■ **Задание**: Объясните на основе приведённого отрывка о «Шинели», почему конец повести, по мнению автора отрывка, нисколько не фантастичнее остальной её части. Ответ должен занимать от одного до трёх предложений.

=== Приведённый отрывок ===

Конец „Шинели“ — эффектный апофеоз гротеска, нечто вроде немой сцены „Ревизора“. Наивные ученые, усмотревшие в „гуманном“ месте всю соль повести, останавливаются в недоумении перед этим неожиданным и непонятным внедрением „романтизма“ в „реализм“. Им подсказал сам Гоголь: „Но кто бы мог вообразить, что здесь еще не все об Акакии Акакиевиче, что суждено ему на несколько дней прожить шумно после своей смерти, как бы в награду за непримеченную никем жизнь. Но так случилось, и бедная история наша неожиданно принимает фантастическое окончание“. На самом деле конец этот нисколько не фантастичнее и не „романтичнее“, чем вся повесть. Наоборот — там была действительная гротескная фантастика, переданная как игра с реальностью; тут повесть выплывает в мир более обычных представлений и фактов, но все трактуется в стиле игры с фантастикой. Это — новый „обман“, прием обратного гротеска: „привидение вдруг оглянулось и, остановясь, спросило: «тебе чего хочется?» и показало такой кулак, какого и у живых не найдешь. Будочник сказал: «ничего» да и поворотил тот же час назад. Привидение однако же было уже гораздо выше ростом, носило преогромные усы и, направив шаги, как казалось, к Обухову мосту, скрылось совершенно в темноте“.

Развернутый в финале анекдот, уводит в сторону от „бедной истории“ с ее мелодраматическими эпизодами. Возвращается начальный чисто-комический сказ со всеми его приемами. Вместе с усатым привидением уходит в темноту и весь гротеск, разрешаясь в смехе. Так в „Ревизоре“ пропадает Хлестаков — и немая сцена возвращает зрителя к началу пьесы.

1918

ПРИМЕЧАНИЯ

1. „О характере Гоголевского стиля. Глава из истории русского литературного языка“. Гельсингфорс. 1902. Стр. 252—3. Интересная по наблюдениям, но беспорядочная в методологическом отношении книга. (Вернуться к тексту)

2. Ср. Пульпультик и Моньмуня в „Коляске“. (Вернуться к тексту)

3. Имена, которые предпочитает родильница. (Вернуться к тексту)

4. Этот прием Гоголя повторяется у его подражателей; так — в ранней повести П. И. Мельникова-Печерского: „О том, кто такой был Елпифидор Перфильевич“ (1840 г.). См. статью А. Зморовича в „Русск. Фил. Вестн.“ 1916 г., №1 — 2, стр. 178 и след. (Вернуться к тексту)

=== Исходные материалы ===

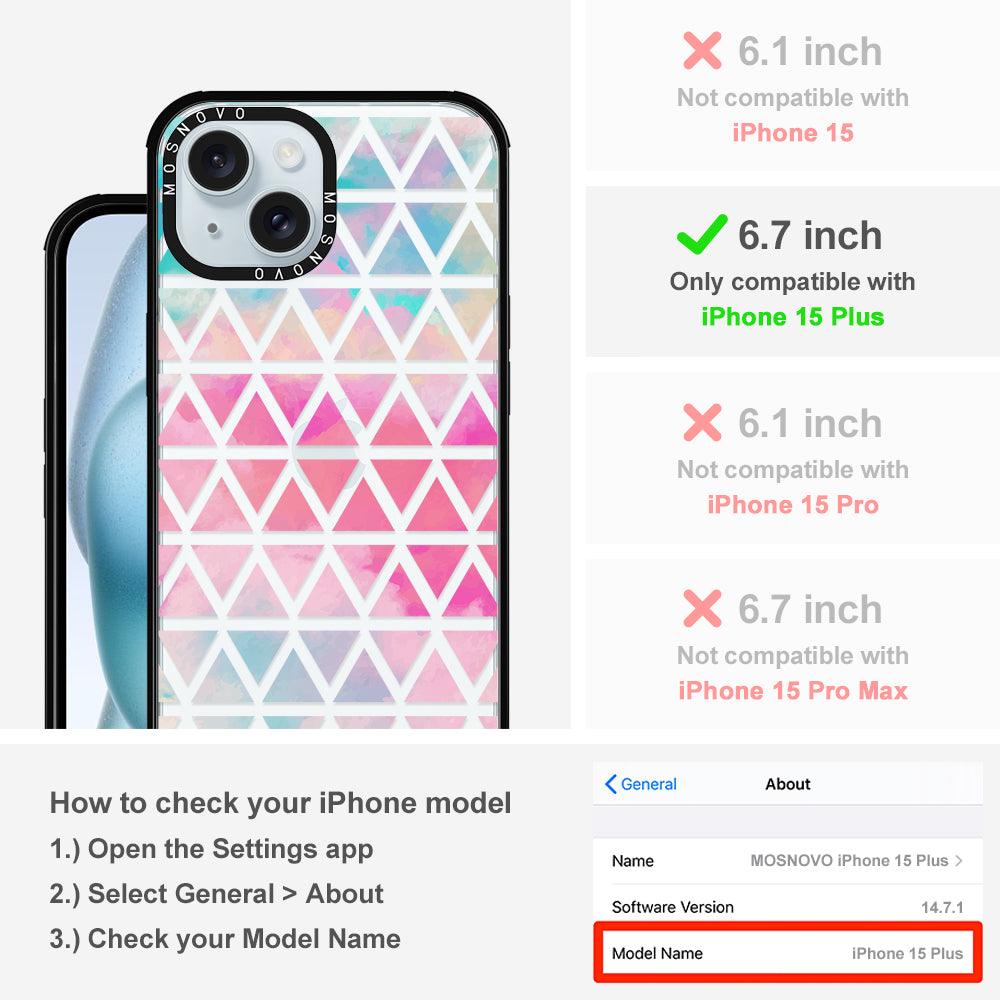Click the How to check your iPhone model heading
Viewport: 1000px width, 1000px height.
pyautogui.click(x=281, y=803)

===

■ **Результат**: В основной части повести была настоящая гротескная фантастика, поданная как игра с реальностью. В финале же повесть выходит в мир более обычных представлений и фактов, и лишь трактуется всё в стиле игры с фантастикой. Это новый «обман», приём обратного гротеска.